Now, use the double angle formulas for both sine and cosine. For cosine, you can pick which formula you would like to use. In general, because we are proving a cosine identity, stay with cosine.

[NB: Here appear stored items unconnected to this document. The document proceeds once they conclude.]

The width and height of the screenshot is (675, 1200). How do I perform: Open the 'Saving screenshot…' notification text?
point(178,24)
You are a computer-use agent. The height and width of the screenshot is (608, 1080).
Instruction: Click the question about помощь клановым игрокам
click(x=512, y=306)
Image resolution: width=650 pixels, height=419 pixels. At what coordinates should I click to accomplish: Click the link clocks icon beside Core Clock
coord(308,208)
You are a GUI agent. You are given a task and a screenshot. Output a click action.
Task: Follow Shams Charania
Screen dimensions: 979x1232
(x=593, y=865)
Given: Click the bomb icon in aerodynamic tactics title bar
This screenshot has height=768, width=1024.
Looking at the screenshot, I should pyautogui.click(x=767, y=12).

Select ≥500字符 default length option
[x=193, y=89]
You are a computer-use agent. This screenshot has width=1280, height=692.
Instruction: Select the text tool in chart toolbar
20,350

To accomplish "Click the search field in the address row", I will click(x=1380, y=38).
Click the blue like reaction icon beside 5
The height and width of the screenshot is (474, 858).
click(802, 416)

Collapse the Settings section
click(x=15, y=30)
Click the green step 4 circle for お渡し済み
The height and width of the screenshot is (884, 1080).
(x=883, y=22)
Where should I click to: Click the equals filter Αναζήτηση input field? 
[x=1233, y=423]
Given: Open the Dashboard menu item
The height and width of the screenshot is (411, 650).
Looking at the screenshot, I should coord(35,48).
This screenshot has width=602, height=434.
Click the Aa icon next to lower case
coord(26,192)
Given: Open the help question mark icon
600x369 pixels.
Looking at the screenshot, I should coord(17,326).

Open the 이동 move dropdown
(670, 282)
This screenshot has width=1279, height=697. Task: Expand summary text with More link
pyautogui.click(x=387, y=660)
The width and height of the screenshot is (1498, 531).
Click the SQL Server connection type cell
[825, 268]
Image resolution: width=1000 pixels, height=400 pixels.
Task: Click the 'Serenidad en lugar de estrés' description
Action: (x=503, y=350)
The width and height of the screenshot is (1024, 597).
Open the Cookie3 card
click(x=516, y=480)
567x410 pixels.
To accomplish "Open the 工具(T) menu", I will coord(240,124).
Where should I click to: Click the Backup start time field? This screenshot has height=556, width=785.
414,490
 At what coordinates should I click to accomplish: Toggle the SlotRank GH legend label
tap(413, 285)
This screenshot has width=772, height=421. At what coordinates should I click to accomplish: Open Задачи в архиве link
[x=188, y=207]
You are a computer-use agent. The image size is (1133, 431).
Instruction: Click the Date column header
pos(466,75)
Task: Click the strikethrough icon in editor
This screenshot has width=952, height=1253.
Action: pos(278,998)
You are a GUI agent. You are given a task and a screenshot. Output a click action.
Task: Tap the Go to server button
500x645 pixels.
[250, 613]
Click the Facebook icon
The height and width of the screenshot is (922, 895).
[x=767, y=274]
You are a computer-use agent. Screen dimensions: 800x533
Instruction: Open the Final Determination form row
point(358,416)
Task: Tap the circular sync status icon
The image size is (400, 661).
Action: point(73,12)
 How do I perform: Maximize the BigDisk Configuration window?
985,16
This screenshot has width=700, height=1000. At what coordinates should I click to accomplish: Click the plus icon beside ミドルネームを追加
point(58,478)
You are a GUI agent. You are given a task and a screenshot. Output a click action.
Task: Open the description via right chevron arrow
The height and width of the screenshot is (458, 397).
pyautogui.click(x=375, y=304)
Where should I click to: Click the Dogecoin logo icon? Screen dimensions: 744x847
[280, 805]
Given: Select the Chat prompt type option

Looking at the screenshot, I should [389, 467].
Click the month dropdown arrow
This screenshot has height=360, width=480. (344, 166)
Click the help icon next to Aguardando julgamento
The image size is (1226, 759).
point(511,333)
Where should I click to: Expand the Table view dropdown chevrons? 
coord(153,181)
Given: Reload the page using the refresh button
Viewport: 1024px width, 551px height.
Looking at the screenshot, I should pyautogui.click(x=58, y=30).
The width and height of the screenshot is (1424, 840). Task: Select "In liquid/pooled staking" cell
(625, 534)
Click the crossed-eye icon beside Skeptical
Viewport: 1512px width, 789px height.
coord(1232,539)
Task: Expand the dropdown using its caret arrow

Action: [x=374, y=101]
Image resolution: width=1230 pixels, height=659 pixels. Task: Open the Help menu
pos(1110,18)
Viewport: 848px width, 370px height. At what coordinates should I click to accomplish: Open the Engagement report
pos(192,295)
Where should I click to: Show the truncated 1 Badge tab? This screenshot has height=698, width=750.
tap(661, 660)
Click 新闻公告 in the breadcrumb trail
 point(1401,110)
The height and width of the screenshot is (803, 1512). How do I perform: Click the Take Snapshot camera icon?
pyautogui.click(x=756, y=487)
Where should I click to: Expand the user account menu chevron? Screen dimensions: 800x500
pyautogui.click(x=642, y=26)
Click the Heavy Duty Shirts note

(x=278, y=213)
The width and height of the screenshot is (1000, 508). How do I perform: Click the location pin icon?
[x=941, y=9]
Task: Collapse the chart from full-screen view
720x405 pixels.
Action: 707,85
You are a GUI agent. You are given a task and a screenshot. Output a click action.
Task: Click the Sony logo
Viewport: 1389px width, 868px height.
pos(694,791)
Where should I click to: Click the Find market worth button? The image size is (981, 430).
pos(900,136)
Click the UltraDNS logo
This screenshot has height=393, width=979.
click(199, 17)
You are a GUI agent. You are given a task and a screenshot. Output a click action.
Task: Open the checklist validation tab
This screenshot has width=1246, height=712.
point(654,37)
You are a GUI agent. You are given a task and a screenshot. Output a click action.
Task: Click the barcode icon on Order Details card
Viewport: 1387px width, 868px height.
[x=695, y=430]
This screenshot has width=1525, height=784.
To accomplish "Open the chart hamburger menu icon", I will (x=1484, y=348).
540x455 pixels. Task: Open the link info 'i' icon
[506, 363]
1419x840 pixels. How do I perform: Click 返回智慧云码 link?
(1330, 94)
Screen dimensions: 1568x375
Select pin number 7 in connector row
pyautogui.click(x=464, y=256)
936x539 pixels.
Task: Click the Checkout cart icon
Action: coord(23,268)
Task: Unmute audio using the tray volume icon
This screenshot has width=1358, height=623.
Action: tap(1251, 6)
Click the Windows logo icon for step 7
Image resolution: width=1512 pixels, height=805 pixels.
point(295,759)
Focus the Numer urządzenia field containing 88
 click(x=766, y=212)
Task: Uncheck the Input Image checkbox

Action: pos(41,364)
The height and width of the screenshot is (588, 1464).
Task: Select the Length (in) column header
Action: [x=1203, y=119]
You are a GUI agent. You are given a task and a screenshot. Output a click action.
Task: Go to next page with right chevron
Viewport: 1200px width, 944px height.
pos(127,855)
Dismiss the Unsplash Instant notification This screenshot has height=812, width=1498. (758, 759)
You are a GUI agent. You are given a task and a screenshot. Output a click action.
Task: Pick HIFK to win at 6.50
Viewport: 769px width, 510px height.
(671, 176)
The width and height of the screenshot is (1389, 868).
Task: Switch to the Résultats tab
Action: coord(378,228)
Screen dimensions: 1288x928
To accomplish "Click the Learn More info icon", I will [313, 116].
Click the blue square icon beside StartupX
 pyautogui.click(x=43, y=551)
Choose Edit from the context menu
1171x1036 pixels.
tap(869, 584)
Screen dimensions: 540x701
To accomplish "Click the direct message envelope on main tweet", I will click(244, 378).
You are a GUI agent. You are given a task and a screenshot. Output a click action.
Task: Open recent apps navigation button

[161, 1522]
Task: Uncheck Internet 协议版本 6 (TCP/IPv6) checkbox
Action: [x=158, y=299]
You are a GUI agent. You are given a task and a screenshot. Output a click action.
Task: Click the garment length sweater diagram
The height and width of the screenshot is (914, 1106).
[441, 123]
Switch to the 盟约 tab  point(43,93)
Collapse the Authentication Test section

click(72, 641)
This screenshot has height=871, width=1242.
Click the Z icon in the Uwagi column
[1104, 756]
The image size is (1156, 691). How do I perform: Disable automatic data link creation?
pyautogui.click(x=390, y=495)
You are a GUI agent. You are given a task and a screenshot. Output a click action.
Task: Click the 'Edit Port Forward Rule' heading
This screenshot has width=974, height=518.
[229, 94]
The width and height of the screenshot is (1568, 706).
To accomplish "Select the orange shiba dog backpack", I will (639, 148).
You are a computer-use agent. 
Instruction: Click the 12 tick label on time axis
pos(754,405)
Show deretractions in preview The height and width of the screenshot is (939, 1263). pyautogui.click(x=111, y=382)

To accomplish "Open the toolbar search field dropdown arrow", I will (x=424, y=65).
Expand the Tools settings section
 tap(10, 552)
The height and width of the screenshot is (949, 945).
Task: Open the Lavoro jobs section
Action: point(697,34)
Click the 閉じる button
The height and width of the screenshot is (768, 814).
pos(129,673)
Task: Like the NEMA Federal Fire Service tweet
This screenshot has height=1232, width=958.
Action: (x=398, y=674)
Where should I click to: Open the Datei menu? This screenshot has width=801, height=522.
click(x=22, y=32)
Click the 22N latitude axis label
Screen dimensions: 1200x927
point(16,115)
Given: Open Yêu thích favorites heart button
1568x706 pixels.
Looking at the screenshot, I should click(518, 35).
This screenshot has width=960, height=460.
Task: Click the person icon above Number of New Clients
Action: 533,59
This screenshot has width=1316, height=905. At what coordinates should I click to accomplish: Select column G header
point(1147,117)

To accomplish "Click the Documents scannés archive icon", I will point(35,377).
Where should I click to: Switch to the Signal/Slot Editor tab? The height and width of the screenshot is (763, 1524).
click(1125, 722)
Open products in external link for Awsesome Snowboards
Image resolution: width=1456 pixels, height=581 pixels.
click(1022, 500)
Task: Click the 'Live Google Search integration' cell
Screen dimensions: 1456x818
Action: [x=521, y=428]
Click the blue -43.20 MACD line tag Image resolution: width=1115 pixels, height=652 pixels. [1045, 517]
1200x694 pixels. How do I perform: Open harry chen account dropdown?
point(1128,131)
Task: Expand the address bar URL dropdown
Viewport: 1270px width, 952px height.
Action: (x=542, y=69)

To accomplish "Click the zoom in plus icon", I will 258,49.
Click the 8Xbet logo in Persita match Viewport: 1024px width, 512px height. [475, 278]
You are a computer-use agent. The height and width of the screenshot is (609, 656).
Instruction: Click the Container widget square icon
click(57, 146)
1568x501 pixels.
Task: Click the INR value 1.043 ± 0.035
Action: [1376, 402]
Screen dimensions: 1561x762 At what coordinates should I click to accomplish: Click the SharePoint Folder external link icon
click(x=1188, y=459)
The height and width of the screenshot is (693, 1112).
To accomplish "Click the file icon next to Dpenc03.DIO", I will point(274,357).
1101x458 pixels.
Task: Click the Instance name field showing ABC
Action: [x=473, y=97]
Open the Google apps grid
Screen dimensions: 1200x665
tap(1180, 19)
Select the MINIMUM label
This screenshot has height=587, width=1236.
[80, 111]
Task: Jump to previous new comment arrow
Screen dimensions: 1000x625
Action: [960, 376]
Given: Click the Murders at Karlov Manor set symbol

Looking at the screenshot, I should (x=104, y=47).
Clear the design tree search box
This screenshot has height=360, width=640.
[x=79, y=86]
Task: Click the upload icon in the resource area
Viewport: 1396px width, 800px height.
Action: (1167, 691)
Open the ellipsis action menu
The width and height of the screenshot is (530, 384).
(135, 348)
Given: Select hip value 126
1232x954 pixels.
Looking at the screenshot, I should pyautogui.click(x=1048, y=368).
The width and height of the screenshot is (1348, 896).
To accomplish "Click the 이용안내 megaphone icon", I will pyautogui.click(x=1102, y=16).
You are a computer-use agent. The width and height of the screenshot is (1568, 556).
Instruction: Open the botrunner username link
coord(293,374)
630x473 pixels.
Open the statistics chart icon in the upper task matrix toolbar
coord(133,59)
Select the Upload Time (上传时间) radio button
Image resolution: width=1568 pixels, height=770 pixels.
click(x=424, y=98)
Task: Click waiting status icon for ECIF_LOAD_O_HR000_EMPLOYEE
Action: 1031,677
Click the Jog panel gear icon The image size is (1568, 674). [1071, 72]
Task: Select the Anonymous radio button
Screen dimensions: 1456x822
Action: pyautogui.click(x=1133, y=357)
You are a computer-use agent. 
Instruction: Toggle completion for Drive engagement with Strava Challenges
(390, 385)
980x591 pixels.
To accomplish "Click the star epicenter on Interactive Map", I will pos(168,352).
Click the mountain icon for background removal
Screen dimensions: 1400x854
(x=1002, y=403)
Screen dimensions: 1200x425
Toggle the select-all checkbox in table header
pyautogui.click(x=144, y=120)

\begin{align*}& = (2 \cos^2 \theta - 1)^2 - (2 \sin \theta \cos \theta)^2 \\ & = 4 \cos^4 \theta - 4 \cos^2 \theta + 1 - 4 \sin^2 \theta \cos^2 \theta \\ & = 4 \cos^4 \theta - 4 \cos^2 \theta + 1 - 4 (1 - \cos^2 \theta) \cos^2 \theta \\ & = 4 \cos^4 \theta - 4 \cos^2 \theta + 1 - 4 \cos^2 \theta + 4 \cos^4 \theta \\ & = 8 \cos^4 \theta - 8 \cos^2 \theta + 1\end{align*}

Example C

Solve the trigonometric equation \begin{align*}\sin 2x = \sin x\end{align*} such that \begin{align*}(- \pi \le x < \pi)\end{align*}

Solution: Using the sine double angle formula:

\begin{align*}& \qquad \qquad \quad \ \ \sin 2x = \sin x \\ & \qquad \quad 2 \sin x \cos x \ = \sin x \\ & \ 2 \sin x \cos x - \sin x = 0 \\ & \ \ \ \sin x (2 \cos x -1) = 0 \\ & \quad \Bigg\downarrow \qquad \ \ \searrow \\ & \qquad \qquad \qquad 2 \cos x - 1 = 0 \\ & \qquad \qquad \qquad \quad \ \ 2 \cos x = 1 \\ & \sin x = 0 \\ & \quad \ \ x = 0, - \pi \qquad \ \cos x = \frac{1}{2} \\ & \qquad \qquad \qquad \qquad \qquad x = \frac{\pi}{3}, - \frac{\pi}{3}\end{align*}

Vocabulary

Double Angle Identity: A double angle identity relates the a trigonometric function of two times an argument to a set of trigonometric functions, each containing the original argument.

Guided Practice

1. If \begin{align*}\sin x = \frac{4}{5}\end{align*} and \begin{align*}x\end{align*} is in Quad II, find the exact values of \begin{align*}\cos 2x, \sin 2x\end{align*} and \begin{align*}\tan 2x\end{align*}

2. Find the exact value of \begin{align*}\cos^2 15^\circ - \sin^2 15^\circ\end{align*}

3. Verify the identity: \begin{align*}\cos 3 \theta = 4 \cos^3\theta - 3 \cos \theta\end{align*}

Solutions:

1. If \begin{align*}\sin x = \frac{4}{5}\end{align*} and in Quadrant II, then cosine and tangent are negative. Also, by the Pythagorean Theorem, the third side is \begin{align*}3(b = \sqrt{5^2 - 4^2})\end{align*}. So, \begin{align*}\cos x = - \frac{3}{5}\end{align*} and \begin{align*}\tan x = - \frac{4}{3}\end{align*}. Using this, we can find \begin{align*}\sin 2x, \cos 2x\end{align*}, and \begin{align*}\tan 2x\end{align*}.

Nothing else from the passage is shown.